Dara Moskowitz Grumdahl is known in the Twin Cities and beyond for her culinary writing in the alternative weekly City Pages (for which she’s picked up multiple James Beard prizes). But at home, she’s mom to 17-month-old Asa, who, she writes in an email, “is a big art lover. He’s at the MIA right now with the nanny. Let me know if you want his thoughts on Rembrandt.” Grumdahl wrote a reflection on Sarah Sze’s installation Grow or Die in the Cowles Conservatory, a series of three subterranean chambers crafted from Q-tips, transistors, wires, beakers, and other tiny objects. She’s agreed to share her essay, which first appeared on the blog Open for Design, here.
Someone pointed out to me that the Bean's new language explosion of what I consider to be very odd words - pinecone, keyhole, grate - is not so odd at all. All those things can be found at his level, which is, roughly, the bottom two feet of the world. And so it was that we spent yesterday exploring Sarah Sze's "Grow or Die," a 2002 installation in the Conservatory of the Walker Art Center's Sculpture Garden.
The installation is underground, three separate installations made of Styrofoam, nets, thread, glass beakers, lights, fans, and countless tiny, tiny, tiny things. They look like teeming miniature cities, or teeming coral reefs, or teeming medical storage facilities sprung to life. They're clinical, eerie, and magical.
So, Asa laid down on his belly beside each Sarah Sze sculpture, and pointed at this flower, that net, this test tube, saying "See? See?"

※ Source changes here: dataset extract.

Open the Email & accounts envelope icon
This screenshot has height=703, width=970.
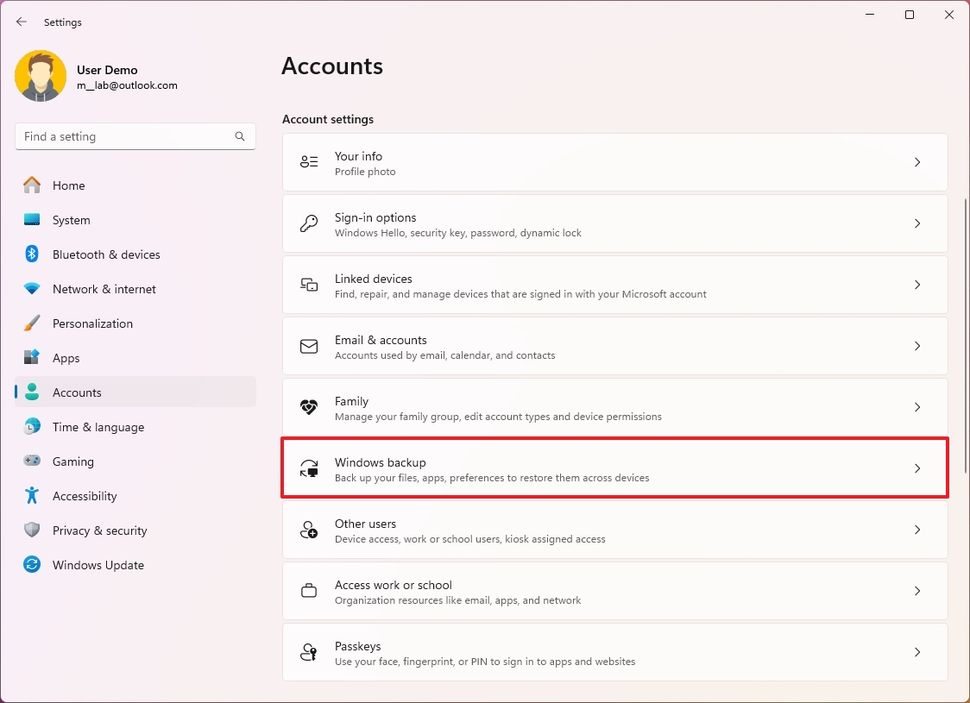[309, 346]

We go back and forth like this: "I see a flower, what do you see?" I ask, pointing at something. Then he points at something he wants the name of, and prompts me with "See?" We saw thread, spools, wires, lights, gauze, test tubes, flowers, all sorts of things. Finally I ran out of words, and settled on 'pretty'. "Pretty, pretty" the baby would say, stabbing at the covering glass with his little forefinger.

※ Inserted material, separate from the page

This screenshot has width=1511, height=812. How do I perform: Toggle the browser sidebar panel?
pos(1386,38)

We probably spent a full hour in reverie over Sze's haunting installations. It made me think: The imagery directed at babies is so relentlessly saturated with teddy bears, farm animals, the alphabet, and such that you kind of assume that that's the content they're capable of understanding. However, I have direct evidence now that babies are entirely capable of enjoying abstract, contemporary, sophisticated, non-figurative work - if it's presented on their level.